We’ve now defined one generation of simulated evolution; now repeat these steps for each subsequent generation. At the end of each generation determine how much the designs have improved. When the improvement in the evaluation of the design creatures from one generation to the next becomes very small, we stop this iterative cycle of improvement and use the best design(s) in the last generation. (For an algorithmic description of genetic algorithms, see this
note:175)
The key to a GA is that the human designers don’t directly program a solution; rather, they let one emerge through an iterative process of simulated competition and improvement. As we discussed, biological evolution is smart but slow, so to enhance its intelligence we retain its discernment while greatly speeding up its ponderous pace. The computer is fast enough to simulate many generations in a matter of hours or days or weeks. But we have to go through this iterative process only once; once we have let this simulated evolution run its course, we can apply the evolved and highly refined rules to real problems in a rapid fashion.

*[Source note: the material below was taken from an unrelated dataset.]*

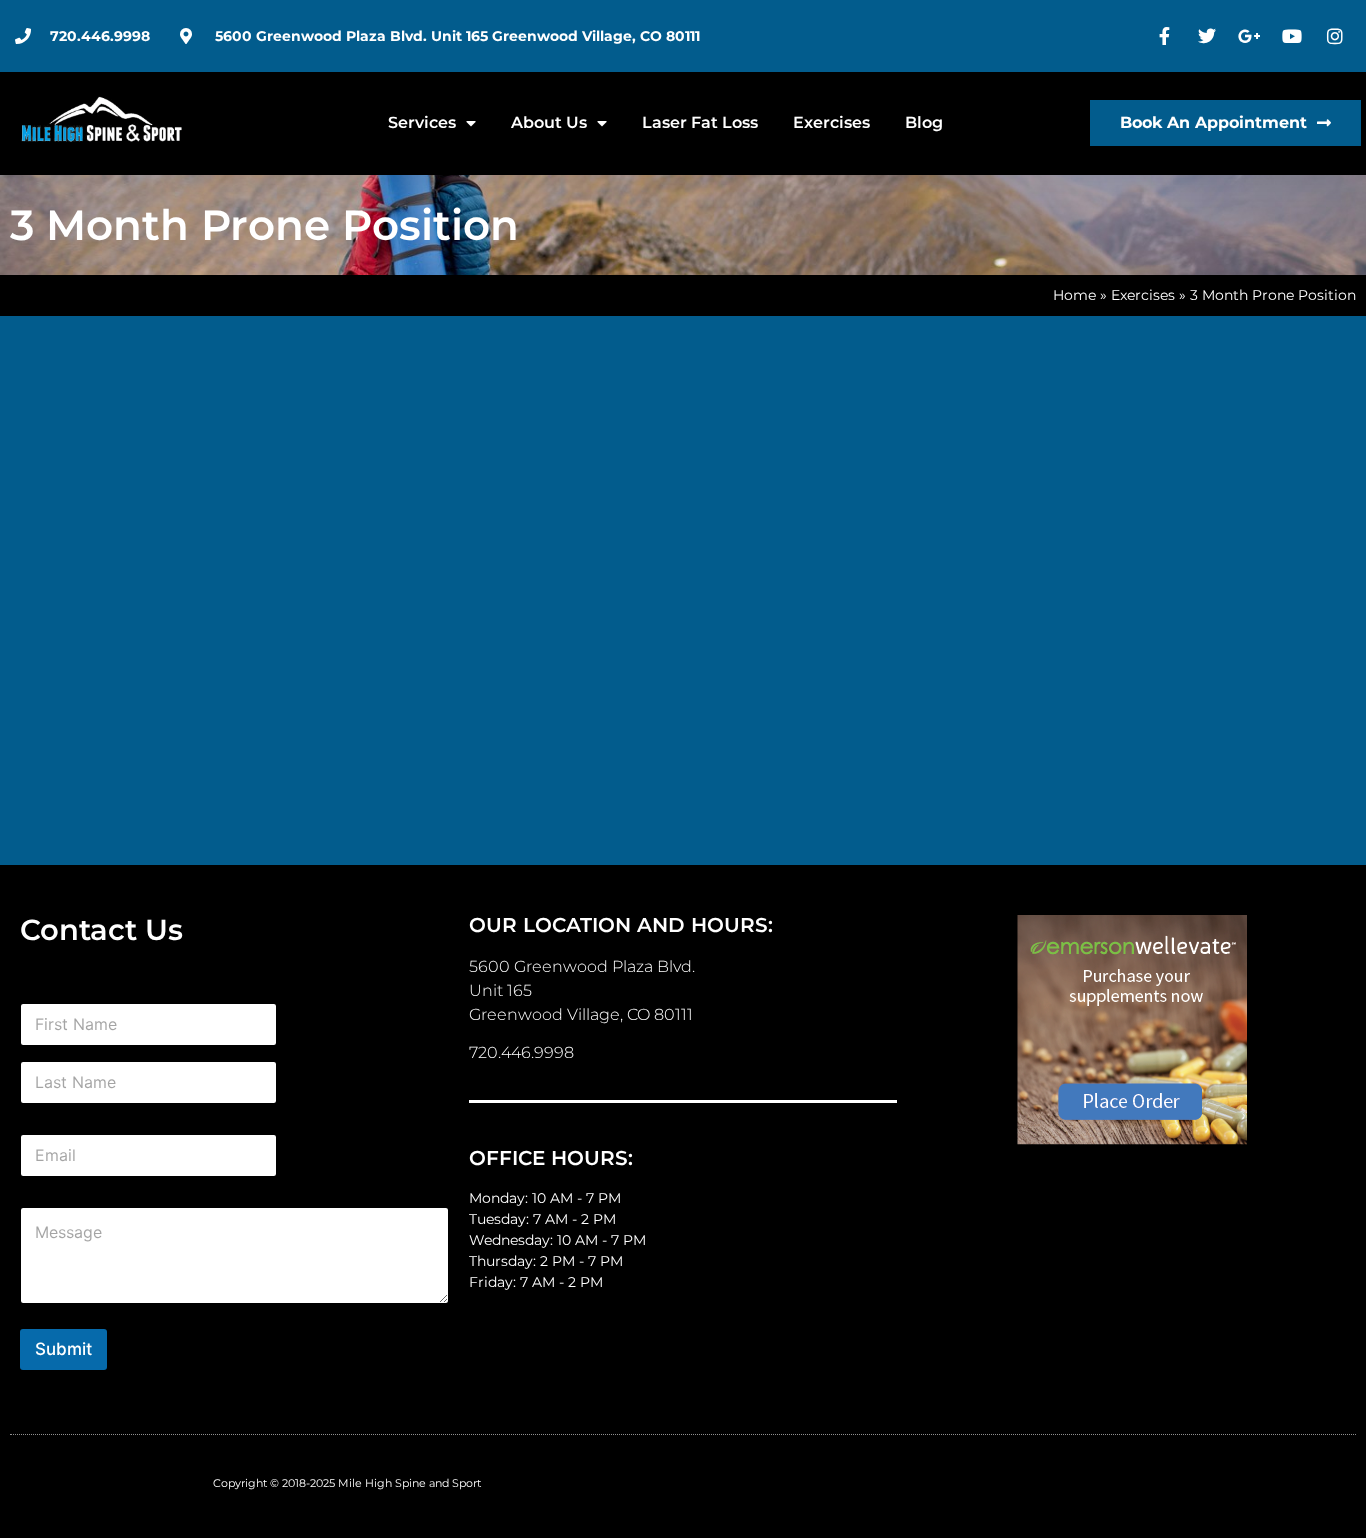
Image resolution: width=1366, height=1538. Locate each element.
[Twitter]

Like neural nets GAs are a way to harness the subtle but profound patterns that exist in chaotic data. A key requirement for their success is a valid way of evaluating each possible solution. This evaluation needs to be fast because it must take account of many thousands of possible solutions for each generation of simulated evolution.
GAs are adept at handling problems with too many variables to compute precise analytic solutions. The design of a jet engine, for example, involves more than one hundred variables and requires satisfying dozens of constraints. GAs used by researchers at General Electric were able to come up with engine designs that met the constraints more precisely than conventional methods.
When using GAs you must, however, be careful what you ask for. University of Sussex researcher Jon Bird used a GA to optimally design an oscillator circuit. Several attempts generated conventional designs using a small number of transistors, but the winning design was not an oscillator at all but a simple radio circuit. Apparently the GA discovered that the radio circuit picked up an oscillating hum from a nearby computer.176 The GA’s solution worked only in the exact location on the table where it was asked to solve the problem.
Genetic algorithms, part of the field of chaos or complexity theory, are increasingly being used to solve otherwise intractable business problems, such as optimizing complex supply chains. This approach is beginning to supplant more analytic methods throughout industry. (See examples below.) The paradigm is also adept at recognizing patterns, and is often combined with neural nets and other self-organizing methods. It’s also a reasonable way to write computer software, particularly software that needs to find delicate balances for competing resources.